ALTO RENDIMENTO L’anno scorso si è guadagnato il rinnovo del contratto proprio per i risultati ottenuti nella più prestigiosa manifestazione continentale. Che hanno fatto crescere il brand della società di Trigoria che, alla vigilia della semifinale d’andata contro il Liverpool, ha finalmente potuto brindare all’accordo con il nuovo main sponsor (Qatar). Più di 13 milioni all’anno, da sommare ai 100 abbondanti arrivati dall’Uefa (biglietteria compresa) per le 12 partite disputate nell’ultimo torneo. A quelli si aggiungono i quasi 70 incassati da settembre. L’Olimpico, almeno in Champions, è il fortino di Di Francesco.
Nell’edizione passata, in 6 partite in casa (5 successi e 1 pari, 12 reti realizzate e 2 incassate), solo il Liverpool riuscì a far gol. Quest’anno, in 3 match, ne è stato capace il Real (che non ha preso reti come l’Atletico). Sono le finaliste del maggio scorso. Davanti al proprio pubblico, insomma, ha costruito la sua avventura, è proprio il contrario di quanto fece la Roma nel campionato scorso (6 ko interni, 7 con quello di Coppa Italia). È la sua coppa, dunque: 9 vittorie e 2 pareggi in 18 partite. E se la vuole tenere stretta anche in questo 2019, anche per convincere Pallotta e il suo consulente Baldini, a prescindere dal piazzamento in campionato, a confermarlo per la prossima stagione.

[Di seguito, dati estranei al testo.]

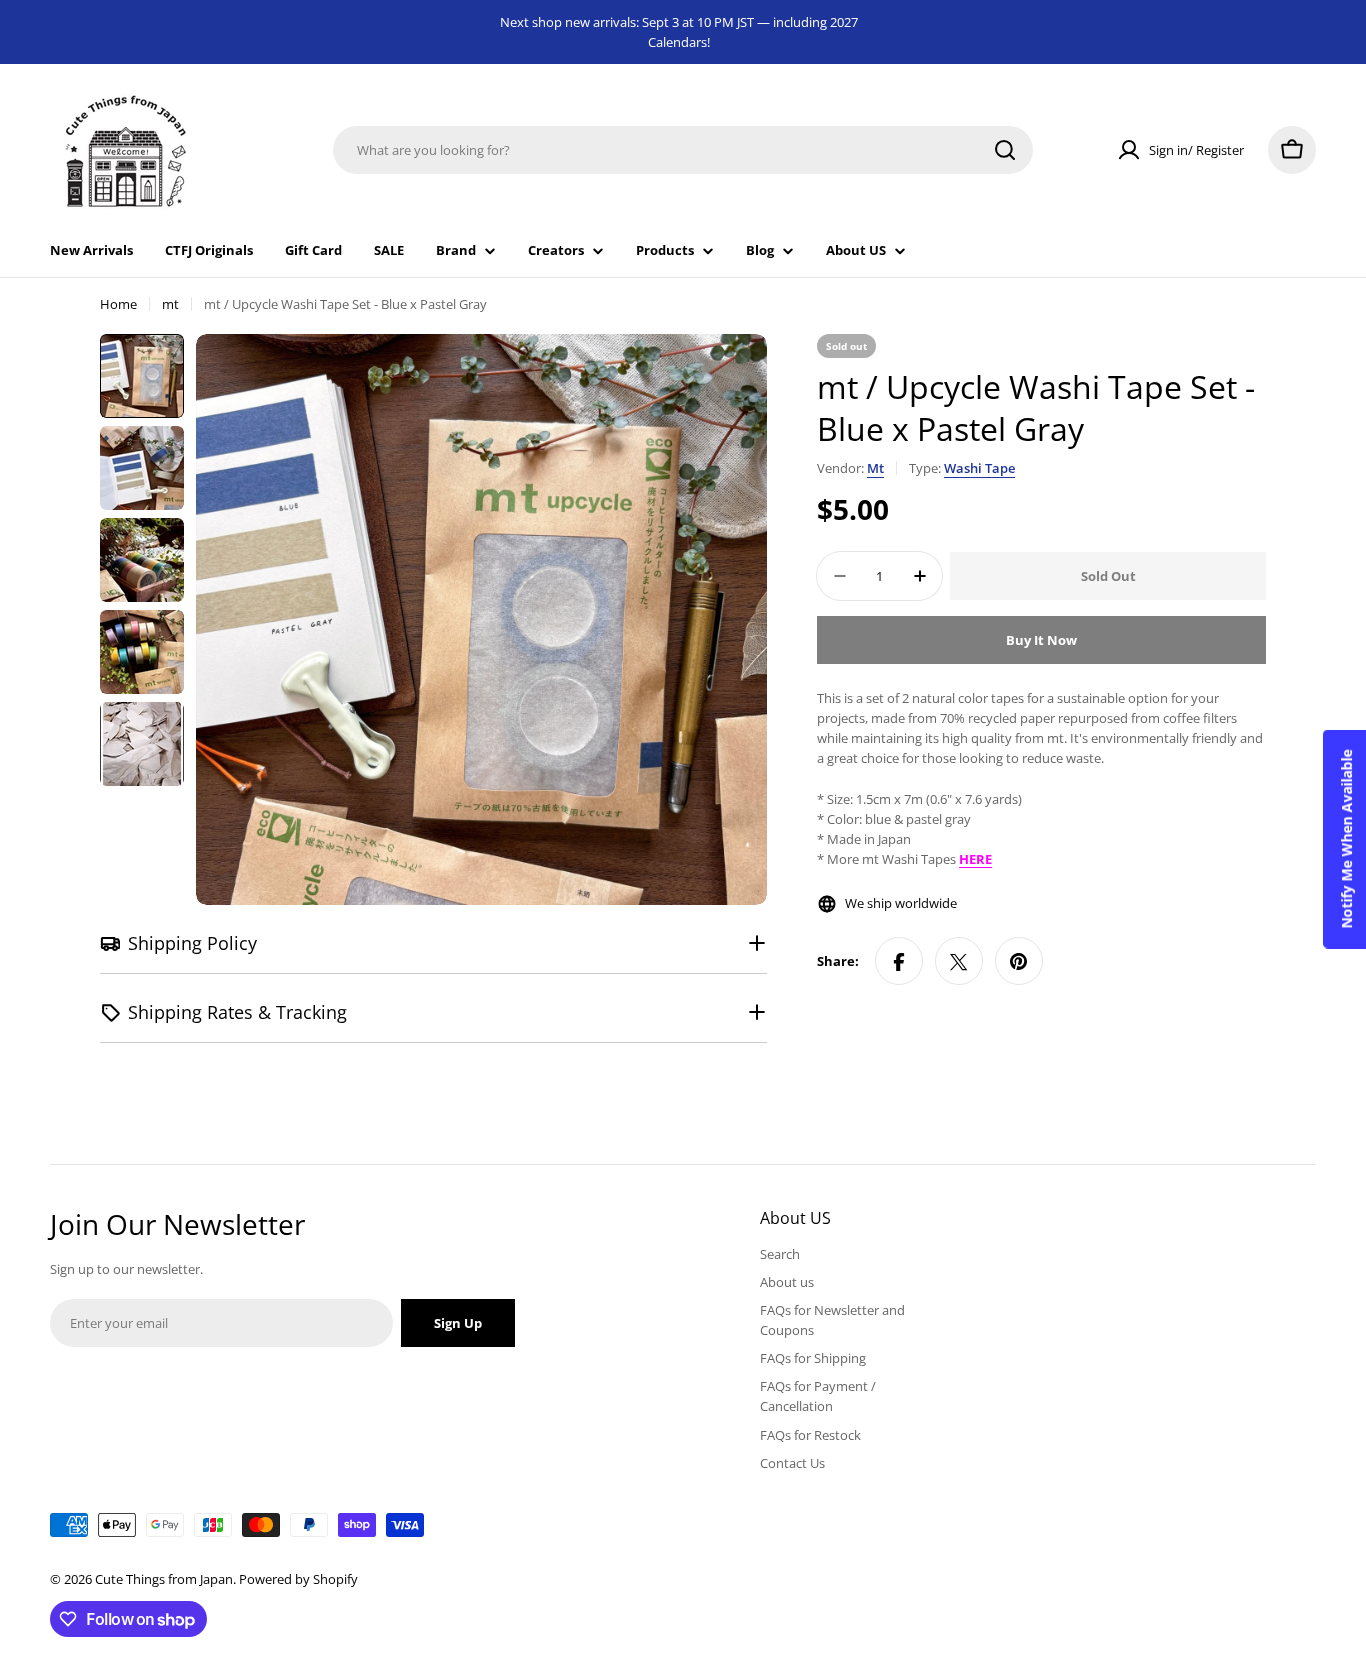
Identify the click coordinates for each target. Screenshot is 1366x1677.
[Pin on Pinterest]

COPIONE COLLAUDATO E per lasciare la sua impronta come fece nell’annata del suo esordio sul questo palcoscenico ha appena riesumato il suo sistema di gioco preferito, il 4-3-3 che usa spesso anche il il rivale di martedì, l’ex laziale Coinceçao che guida il Porto, mai battuto e soprattutto mai eliminato dai giallorossi. Il dubbio più ingombrante a centrocampo, con Cristante favorito su Nzonzi. Dipende da come sta De Rossi, al quale Eusebio non intende rinunciare. Se Zaniolo parte alto a destra, ballottaggio tra Karsdorp e Florenzi per il ruolo di terzino destro.